The groups were asking the courts to exempt them temporarily from the contraception mandate while litigation continues. The mandate, which was due to take effect for the organizations on Wednesday, is already in place for many women who have private health insurance.
The Affordable Care Act of 2010 requires employers to provide health insurance policies that cover preventive services for women, including contraception and sterilization.
Lawmakers carved out an exception for religious institutions such as houses of worship that mainly serve and employ members of their own faiths, but not for schools, hospitals and charitable organizations that employ people of all faiths.
Those organizations might qualify for the accommodation offered by the Obama administration involving self-certification — described by one lower court judge as a "permission slip" — that allows the insurance companies to provide the coverage at no cost to the organization.
The Little Sisters and others say that step alone would violate their religious rights.

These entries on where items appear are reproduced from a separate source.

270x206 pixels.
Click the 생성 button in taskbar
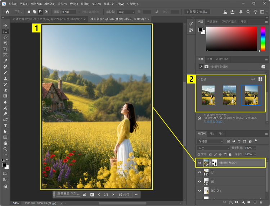[x=124, y=194]
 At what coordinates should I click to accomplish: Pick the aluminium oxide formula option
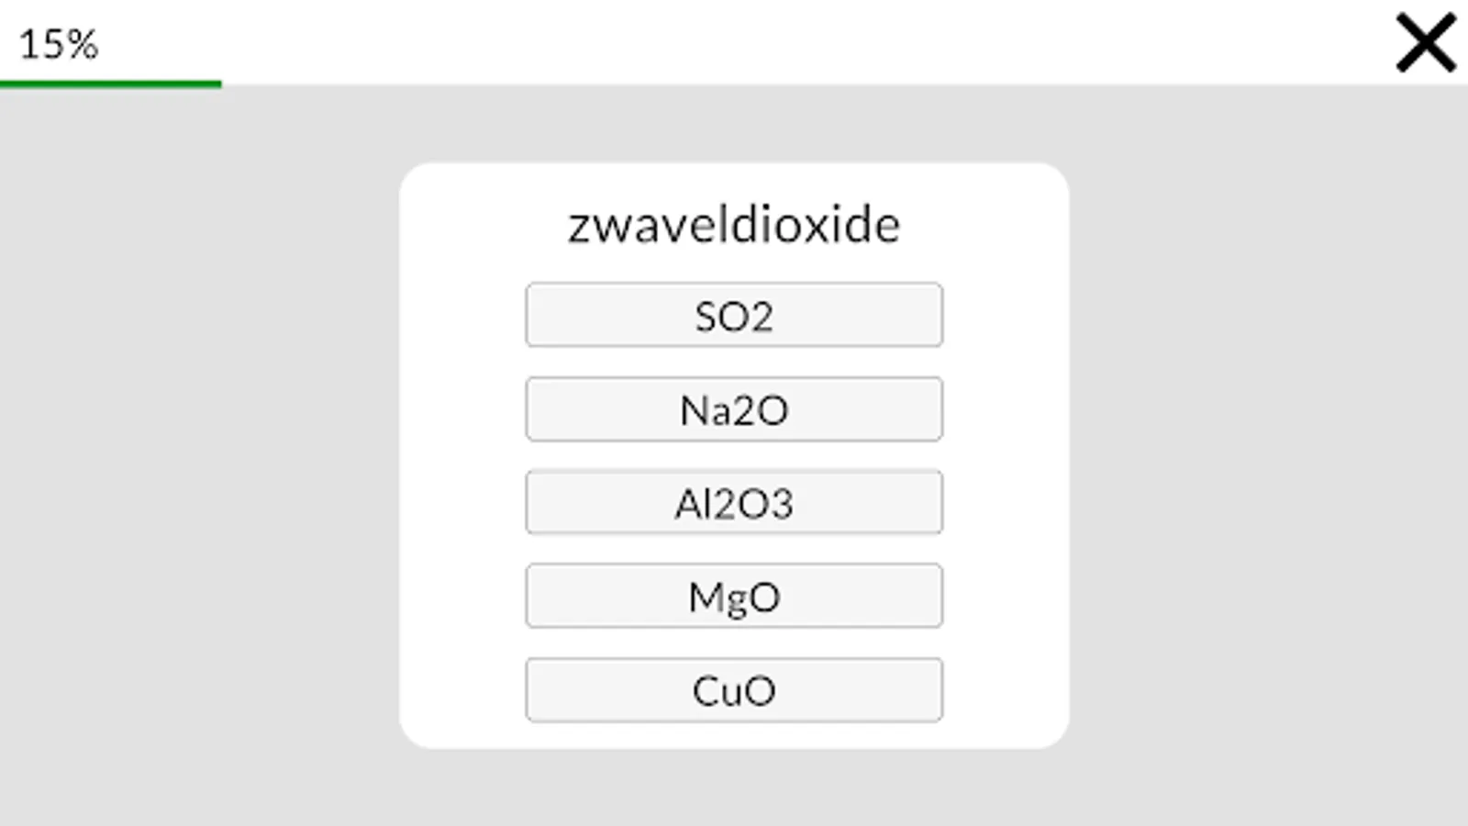point(733,503)
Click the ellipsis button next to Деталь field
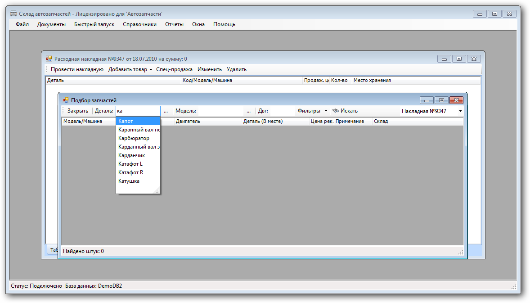Screen dimensions: 530x303 tap(166, 111)
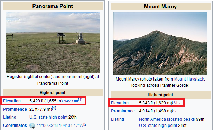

Lori said the Little Sisters are a religious organization acting out their faith and they should not have to provide or allow a third party to provide a service that violates members' beliefs.
"If you've ever gone to St. Martin's Home in Baltimore, you walk around, ask yourself, 'Is this not a work of religion? Is this not completely religious?' " he said. "Why should a religious order whose whole life is dedicated to working with and praying for the aged, why should they have to give up their religious freedom?"
Lori said the Catholic bishops "have always supported accessible health care." But he said the "flurry" of objections filed by dozens of organizations and businesses show that the contraception mandate is facing "significant head winds."
In separate cases, the Supreme Court has agreed to hear oral arguments on whether for-profit corporations may successfully object to the contraception mandate on religious grounds. The court is due to hear the arguments in March and decide the two consolidated cases by the end of June.
Lori said the outcome was difficult to predict.
"Naturally, I want to be hopeful," he said. "It's always best to wait and see — and pray."
Reuters contributed to this article.